4 Results and Discussion

Extensive research has concluded how tracking can improve the annual yield of a solar panel, and the proposed system here will look to further build on these results. The transfer function (1) for tracking the azimuth plane in Fig. 10.2 is shown below, where kd represent the damping constant, J the motor inertia, kf the back emf, kt the torque constant, L the motor inductance, and R the motor resistance.
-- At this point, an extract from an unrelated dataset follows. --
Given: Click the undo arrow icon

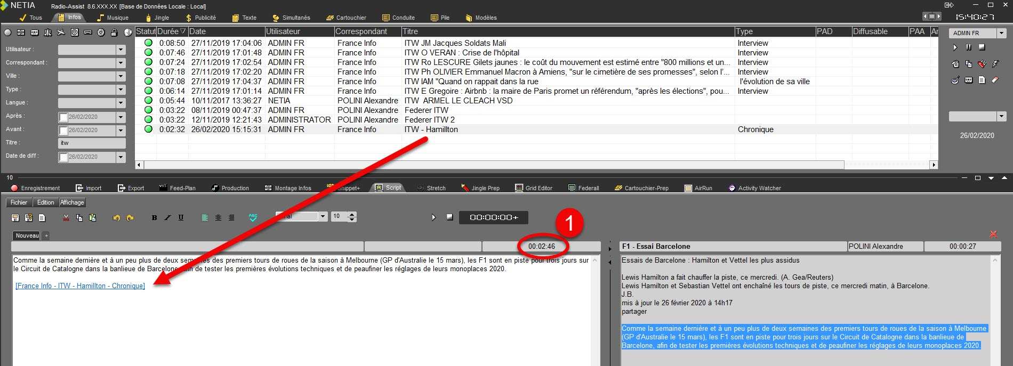Looking at the screenshot, I should click(x=116, y=217).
$$ \frac{ki}{{s^{4} \left( {R/L + kd/J} \right)s^{3} \left( {R*kd/L*J} \right)s^{2} + kp \cdot s + ki}} $$
(10.1)

A comparison (Fig. 10.3a) of the system with and without the controller in place highlights the benefit of the controller. The step input represents a single elevation update of the panel. The controller dramatically improves the response rise time (s) and settling time (s), and does so without overshoot. This is even more critical if one wishes to update the panel position more frequently (e.g. each minute rather than hourly) as the panel elevation position may not have settled in time before receiving the next step input. The system is able to handle step inputs as frequent as 10 s intervals with the controller in place; evident in Fig. 10.3a. Of course, it is unnecessary to track the slow moving sun path so frequently.

Fig. 10.3
figure 3

a. Positioning with and without a controller. b. Controller tracking the Sun’s elevation. c Controller tracking the Sun’s azimuth plane

A one-day snap-shot (Fig. 10.3b) serves as an example showing how the panel position successfully tracks the sun’s path with accuracy. Here, the x-axis represent the time(s) from sunrise to sunset, and the y-axis represent the elevation in radians. The controller also tracks the sun’s azimuth plane (Fig. 10.3c) as reliably as it does the sun’s elevation, again over the same sun rise to sunset duration. The sun’s azimuth is also recorded in radians, whereby 0 degrees radians in represents North. Based on the initial results collected to date, it is worth considering the impacts of scaling up this system. Several advantages and incentives will be further investigated, such as monetary gains from maximising governmental subsidies for on-grid applications, and technical gains in improving battery utilisation and battery sizing for on off-grid applications. There is also the environmental benefit in improving the carbon footprint, especially if scaled up to the larger solar farms.

5 Conclusion

The paper describes a possible solar tracking system that helps improve the power capacity generated. Suitable combination of hardware, software and mechanical design were detailed, and the results indicated the potential improvement in performance with a PI designed controller in place. The system design attempts to limit the costs whilst allowing for scalability. It’s also worth pointing out that the benefits should also apply to off-grid systems, as tracking provides a higher/broader daily energy output, thus better utilising the battery’s capacity, and so allowing for a greater battery capacity to be installed.